Keywords: intimacies, scale, trans*ecologies, visual rhetoric
Abstract
I photograph small moments of intimacy and relation between and among human and non-human bodies in the neighborhoods where I live. Using my cell phone and macro lens attachment, I photograph what might otherwise exist on the margins of a gaze to circulate non-dominant narratives of nature. My work is premised on the notion that colonial conceptualizations of the environment (including those created visually) contribute to pressing environmental issues. Colonial myths include definitions of land as: property, resource for extraction, a “pristine untouched wilderness,” a category separate from humans and humanity, and/or a heterosexual cisgendered “nature” as “natural.”
My images aim to assert queer and trans* relational visions of nature and they exist in conversation with artists and scholars whose visions also strive to destabilize pervasive notions of the environment. I wonder: within colonial systems, how can we look and learn to look at land differently in ways that pry open possibilities for trans* ecological futures?
In these images, Sonoran Desert plants in Tucson, Arizona communicate sexual suggestivity, offering a vision of erotic landscapes that do not simply fall into tropes like “mother nature” or that of the “feminized landscape” that appear to be “pristine” or “untouched.” Partial and whole, present and absent, hopeful and hopeless, connected and displaced, these images envision a kind of trans* elemental intimacy that may be productive, however momentary or small.

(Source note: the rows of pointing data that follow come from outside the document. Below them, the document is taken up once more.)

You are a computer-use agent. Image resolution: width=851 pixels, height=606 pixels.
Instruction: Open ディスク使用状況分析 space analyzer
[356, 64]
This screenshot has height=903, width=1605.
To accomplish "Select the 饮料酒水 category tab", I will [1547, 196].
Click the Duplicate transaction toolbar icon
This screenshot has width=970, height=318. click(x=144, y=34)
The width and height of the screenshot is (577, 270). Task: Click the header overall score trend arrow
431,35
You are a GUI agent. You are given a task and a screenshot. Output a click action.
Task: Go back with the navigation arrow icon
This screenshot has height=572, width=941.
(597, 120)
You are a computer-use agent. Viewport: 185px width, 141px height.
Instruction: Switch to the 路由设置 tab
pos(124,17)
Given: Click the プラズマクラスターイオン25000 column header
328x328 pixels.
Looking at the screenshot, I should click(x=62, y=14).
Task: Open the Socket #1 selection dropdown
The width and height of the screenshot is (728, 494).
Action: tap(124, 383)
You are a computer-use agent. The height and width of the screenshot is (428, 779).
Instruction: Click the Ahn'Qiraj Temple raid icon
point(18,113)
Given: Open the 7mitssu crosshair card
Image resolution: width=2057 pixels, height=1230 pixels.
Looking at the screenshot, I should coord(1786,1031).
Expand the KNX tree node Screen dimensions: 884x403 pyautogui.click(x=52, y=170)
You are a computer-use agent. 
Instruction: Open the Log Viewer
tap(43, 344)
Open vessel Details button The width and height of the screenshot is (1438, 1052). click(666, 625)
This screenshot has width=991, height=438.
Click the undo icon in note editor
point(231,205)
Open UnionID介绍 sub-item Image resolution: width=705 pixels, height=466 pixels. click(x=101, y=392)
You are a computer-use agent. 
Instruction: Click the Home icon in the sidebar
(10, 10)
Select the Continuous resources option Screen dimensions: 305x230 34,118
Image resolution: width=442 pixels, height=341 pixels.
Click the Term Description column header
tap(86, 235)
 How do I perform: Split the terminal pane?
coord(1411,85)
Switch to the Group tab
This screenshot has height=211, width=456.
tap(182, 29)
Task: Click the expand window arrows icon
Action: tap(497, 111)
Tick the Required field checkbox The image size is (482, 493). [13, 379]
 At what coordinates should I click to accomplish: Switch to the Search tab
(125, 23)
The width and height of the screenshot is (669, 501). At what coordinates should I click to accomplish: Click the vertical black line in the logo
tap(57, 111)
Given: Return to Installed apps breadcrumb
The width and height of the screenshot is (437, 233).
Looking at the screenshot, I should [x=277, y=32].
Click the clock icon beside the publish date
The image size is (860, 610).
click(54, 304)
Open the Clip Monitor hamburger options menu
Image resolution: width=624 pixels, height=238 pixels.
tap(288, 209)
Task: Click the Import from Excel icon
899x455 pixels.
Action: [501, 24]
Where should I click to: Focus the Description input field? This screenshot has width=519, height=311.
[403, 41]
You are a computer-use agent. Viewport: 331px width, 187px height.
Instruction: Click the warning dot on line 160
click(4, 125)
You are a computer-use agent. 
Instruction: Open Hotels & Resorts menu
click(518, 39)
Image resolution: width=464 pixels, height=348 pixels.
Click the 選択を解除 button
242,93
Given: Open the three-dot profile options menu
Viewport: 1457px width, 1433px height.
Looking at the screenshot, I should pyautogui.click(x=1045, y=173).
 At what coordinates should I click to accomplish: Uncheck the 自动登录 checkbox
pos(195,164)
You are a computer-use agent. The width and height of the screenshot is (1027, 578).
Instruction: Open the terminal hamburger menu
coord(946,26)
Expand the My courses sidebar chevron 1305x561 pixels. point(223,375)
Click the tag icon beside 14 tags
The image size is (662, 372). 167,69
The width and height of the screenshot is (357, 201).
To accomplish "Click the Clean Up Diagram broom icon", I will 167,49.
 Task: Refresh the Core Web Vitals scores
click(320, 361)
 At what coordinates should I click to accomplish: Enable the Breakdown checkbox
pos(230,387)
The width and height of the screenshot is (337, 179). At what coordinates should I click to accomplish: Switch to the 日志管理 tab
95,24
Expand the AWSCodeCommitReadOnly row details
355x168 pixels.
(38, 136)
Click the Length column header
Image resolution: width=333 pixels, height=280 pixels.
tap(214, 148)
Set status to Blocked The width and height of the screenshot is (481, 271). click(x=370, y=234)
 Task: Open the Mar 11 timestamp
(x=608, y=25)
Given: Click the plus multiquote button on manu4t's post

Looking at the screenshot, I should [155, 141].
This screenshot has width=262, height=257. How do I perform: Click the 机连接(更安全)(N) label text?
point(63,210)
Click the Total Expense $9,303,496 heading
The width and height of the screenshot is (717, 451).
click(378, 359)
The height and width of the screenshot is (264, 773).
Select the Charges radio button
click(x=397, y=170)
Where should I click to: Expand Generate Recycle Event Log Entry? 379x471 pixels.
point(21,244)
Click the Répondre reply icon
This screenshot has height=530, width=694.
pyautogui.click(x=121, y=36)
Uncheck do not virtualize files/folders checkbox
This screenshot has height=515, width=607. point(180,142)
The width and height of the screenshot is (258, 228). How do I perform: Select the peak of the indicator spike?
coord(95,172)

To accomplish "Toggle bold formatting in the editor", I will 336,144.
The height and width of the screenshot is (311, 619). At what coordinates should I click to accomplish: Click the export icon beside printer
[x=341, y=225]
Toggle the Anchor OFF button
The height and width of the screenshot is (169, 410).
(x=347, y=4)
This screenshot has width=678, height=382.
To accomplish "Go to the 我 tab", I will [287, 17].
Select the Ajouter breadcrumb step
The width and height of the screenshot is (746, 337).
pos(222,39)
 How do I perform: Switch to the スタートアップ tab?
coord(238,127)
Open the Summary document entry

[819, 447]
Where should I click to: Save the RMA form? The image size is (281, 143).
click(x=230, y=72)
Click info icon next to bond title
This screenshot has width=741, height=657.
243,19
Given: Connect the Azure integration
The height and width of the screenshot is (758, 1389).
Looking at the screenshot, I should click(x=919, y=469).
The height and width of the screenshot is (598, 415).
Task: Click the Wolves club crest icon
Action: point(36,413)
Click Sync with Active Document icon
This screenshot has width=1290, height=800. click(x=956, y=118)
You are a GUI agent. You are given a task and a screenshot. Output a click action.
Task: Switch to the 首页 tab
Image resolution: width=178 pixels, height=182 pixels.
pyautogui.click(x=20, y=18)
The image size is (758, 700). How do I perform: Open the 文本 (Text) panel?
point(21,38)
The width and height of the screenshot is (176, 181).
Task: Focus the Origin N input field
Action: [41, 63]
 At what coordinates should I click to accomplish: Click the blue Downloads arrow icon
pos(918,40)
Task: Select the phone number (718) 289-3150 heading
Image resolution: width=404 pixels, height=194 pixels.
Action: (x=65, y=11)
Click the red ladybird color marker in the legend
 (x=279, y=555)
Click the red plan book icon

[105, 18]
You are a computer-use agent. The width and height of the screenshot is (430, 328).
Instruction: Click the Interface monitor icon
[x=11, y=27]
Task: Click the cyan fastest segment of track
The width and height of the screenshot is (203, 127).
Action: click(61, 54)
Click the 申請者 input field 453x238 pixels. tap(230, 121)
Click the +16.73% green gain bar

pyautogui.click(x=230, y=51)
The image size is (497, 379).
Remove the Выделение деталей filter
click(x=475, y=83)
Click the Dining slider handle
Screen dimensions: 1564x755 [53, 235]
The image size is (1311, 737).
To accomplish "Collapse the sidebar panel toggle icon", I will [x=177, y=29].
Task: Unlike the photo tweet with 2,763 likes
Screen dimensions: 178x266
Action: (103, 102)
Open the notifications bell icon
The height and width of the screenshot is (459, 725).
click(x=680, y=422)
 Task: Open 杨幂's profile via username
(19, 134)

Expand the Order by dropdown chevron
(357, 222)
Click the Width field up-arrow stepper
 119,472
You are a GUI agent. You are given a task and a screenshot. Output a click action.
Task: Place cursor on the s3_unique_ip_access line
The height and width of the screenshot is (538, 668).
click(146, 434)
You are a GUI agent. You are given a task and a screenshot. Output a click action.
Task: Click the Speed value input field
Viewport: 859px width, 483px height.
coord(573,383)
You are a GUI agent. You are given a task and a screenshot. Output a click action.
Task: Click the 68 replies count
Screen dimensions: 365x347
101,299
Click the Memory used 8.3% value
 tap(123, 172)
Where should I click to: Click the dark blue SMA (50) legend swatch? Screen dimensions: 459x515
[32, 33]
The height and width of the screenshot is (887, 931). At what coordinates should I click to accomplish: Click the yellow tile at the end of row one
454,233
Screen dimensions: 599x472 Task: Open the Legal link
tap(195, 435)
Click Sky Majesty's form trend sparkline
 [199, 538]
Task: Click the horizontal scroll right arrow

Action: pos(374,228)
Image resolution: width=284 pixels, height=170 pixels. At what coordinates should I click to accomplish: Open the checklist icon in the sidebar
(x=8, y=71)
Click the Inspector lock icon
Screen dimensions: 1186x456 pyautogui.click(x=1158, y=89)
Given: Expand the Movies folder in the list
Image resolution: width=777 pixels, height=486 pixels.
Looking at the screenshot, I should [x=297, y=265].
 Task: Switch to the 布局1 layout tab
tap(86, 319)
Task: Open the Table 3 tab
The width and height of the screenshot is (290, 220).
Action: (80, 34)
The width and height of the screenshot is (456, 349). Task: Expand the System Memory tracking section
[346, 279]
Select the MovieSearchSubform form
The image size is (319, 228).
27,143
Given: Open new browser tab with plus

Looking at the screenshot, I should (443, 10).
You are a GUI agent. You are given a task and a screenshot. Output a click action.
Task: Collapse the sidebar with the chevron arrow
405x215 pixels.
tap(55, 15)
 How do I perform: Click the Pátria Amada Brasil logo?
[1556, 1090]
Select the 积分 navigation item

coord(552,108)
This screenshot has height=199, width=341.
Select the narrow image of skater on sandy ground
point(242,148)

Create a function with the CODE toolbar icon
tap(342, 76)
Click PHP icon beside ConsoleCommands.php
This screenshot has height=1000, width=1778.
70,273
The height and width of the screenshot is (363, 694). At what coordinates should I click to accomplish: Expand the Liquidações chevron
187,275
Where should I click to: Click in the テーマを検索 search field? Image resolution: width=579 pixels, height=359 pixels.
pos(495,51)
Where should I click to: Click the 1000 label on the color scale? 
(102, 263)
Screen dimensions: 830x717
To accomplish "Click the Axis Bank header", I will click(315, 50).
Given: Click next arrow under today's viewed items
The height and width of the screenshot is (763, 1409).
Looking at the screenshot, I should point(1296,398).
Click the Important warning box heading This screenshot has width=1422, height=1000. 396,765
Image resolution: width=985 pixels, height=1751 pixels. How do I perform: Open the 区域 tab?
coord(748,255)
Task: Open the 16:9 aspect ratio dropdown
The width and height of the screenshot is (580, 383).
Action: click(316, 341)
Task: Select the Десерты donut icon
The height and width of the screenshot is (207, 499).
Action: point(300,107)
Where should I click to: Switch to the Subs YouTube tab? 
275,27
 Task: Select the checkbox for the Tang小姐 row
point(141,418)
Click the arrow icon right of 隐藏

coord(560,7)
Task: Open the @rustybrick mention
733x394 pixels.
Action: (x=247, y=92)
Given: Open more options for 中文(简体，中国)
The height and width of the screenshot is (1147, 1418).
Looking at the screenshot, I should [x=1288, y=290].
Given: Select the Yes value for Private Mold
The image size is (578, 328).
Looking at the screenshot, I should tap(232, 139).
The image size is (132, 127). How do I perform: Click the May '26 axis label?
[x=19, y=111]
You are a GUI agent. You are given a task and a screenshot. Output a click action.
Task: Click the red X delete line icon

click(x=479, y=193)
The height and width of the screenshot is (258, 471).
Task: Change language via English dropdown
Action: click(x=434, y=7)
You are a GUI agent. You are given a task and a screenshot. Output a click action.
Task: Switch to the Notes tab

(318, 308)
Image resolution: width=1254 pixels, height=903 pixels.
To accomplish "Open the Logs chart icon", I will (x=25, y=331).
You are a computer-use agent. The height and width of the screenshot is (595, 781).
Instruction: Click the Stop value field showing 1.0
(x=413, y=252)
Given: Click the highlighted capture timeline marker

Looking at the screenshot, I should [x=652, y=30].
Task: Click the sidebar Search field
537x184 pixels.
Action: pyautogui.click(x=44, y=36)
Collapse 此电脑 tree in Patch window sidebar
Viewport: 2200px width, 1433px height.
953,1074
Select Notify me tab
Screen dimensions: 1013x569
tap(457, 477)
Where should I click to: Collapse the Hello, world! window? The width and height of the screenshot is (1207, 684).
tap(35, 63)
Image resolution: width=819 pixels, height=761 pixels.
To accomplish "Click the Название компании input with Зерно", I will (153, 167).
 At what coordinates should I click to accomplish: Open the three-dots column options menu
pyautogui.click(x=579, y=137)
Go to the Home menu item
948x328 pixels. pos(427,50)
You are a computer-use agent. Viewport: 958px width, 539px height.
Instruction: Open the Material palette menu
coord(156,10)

In these various renderings of intimacy—between photographer/subject, various elements, forms of bodies—the scale of intimacy is, as Alexis Pauline Gumbs notes, “the sustainable scale,” the small scale of care. May these small lenses contribute to larger understandings of our environment as an ongoing palimpsest of constellated relational becomings, of “stories so far” (Doreen Massey), between and among kinds of bodies and scales. What might happen if we learn to see the environment through trans* ecological lenses and value their lessons?
Touched Landscapes reflect my ongoing commitment to the value and potential of environmental art to disrupt, reflect upon, and re-imagine visions of land through trans* ecological intimacies by expanding stories of human/land relations and considering their rhetorical potential towards different environmental futures.
About the Artist
Anushka Peres is an assistant professor of English at the University of Nevada, Reno. They are a multidisciplinary rhetorical scholar and photographer, invested in the environmental and social repercussions of colonial conceptualizations of land and sites of possible intervention. They work across media and with a range of collaborators on public queer feminist projects that seek more sustainable ways to see and be with the environment and each other. Their work has been published in The Journal of Multimodal Rhetorics and The Routledge Handbook of Queer Rhetorics, and their photographs have been shown in galleries globally. They are an award-winning educator, active in community engagement initiatives, artist/activist networks, and coalitional environmental projects.